Mothers, Wives, Students, Professionals, they each did their jobs to the best of their abilities, accepted no compromises from themselves, and set the example actually still do, in what they do. I just loved that about them. The fact that they have such integrity, enthusiasm, dedication, loyalty, and caring for what they bring to the world is so inspiring! It made me want to do better and better for them.
My gals in Brazil were so much the same way! I think that is why in spite of everything they are still so successful! I am so proud of them too! Careers for women in Brazil are so much more limited, and the income opportunities are much more constraining. But my gals have stepped up and stepped out into greatness! I just love it!

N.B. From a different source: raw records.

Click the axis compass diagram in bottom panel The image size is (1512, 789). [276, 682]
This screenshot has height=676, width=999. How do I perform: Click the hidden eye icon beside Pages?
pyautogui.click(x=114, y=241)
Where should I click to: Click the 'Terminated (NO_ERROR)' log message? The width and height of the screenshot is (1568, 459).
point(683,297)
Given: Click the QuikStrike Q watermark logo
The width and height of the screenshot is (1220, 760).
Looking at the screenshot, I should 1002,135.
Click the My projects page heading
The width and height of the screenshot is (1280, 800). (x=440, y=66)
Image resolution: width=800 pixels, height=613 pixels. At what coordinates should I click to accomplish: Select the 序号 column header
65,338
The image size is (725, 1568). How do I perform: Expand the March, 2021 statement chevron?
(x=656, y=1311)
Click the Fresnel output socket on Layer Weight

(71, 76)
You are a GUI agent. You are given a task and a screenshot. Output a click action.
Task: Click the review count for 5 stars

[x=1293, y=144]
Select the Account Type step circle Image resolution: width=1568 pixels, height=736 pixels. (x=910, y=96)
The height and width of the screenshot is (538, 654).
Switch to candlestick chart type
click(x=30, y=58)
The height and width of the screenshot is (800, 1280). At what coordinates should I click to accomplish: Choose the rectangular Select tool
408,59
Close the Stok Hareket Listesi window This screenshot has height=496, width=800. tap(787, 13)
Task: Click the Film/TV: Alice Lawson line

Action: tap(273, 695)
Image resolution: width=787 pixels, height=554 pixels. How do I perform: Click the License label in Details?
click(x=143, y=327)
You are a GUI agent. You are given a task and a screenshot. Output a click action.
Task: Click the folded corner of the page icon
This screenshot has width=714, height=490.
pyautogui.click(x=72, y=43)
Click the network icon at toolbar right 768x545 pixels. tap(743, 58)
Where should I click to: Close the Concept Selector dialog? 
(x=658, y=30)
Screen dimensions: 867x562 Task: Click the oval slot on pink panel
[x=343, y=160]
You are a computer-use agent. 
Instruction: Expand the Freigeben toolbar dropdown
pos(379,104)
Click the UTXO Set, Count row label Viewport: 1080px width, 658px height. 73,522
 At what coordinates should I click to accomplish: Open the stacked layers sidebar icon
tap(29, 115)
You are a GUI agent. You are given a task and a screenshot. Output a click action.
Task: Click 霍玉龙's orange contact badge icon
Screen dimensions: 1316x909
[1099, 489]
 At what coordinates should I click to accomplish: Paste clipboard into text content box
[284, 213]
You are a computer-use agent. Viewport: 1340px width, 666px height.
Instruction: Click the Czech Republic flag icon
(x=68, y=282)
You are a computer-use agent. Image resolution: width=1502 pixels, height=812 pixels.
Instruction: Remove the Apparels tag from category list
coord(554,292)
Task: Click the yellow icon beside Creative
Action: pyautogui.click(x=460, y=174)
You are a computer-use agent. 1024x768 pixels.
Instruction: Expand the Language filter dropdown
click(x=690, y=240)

When each day is a fight like today was, therapy was very difficult for me today. I am so sore, after my two appointments, I came home and just slept most of the evening. Thank goodness we don’t have a foster puppy right now. I’d have seriously neglected them today. We’ve got our crew of two old guys, and our friends old gal! They all are quite content to sleep right along with me.
I will share sometime soon some fun shopping websites for those of you who love really great things, but don’t like to pay full price for them. I don’t have the $$ to order from them, but I treat them like the catalogs I receive, looking at the beautiful things and dreaming. In my catalogs, I get my permanent marker out and do lots of circling! Makes me feel good to do that!
Kind of like shopping but without pulling out my wallet!
Tomorrow holds more therapy! Gotta take my phone back into Sprint for the latest crappy replacement phone. I am so tired of spending my time in that store, up till now for at least 7-8 years I think we’ve been super happy with Sprint and the quality of product they provide. But after having to already switch out my phone 4 times this month due to their inability to provide me with a working refurbished model.. I am getting quite frustrated! I have a spare phone, but it doesn’t hold my calendar on it. With my issues I have that is a very important function for me. GRRRRR…. Guess tomorrow I will be sitting in their office yet again! If you’ve been calling or texting and I’ve not responded…. Well, call the house! Or call Jason. GRRRRR…
Well, Hugs, and Blessings Nighty Night!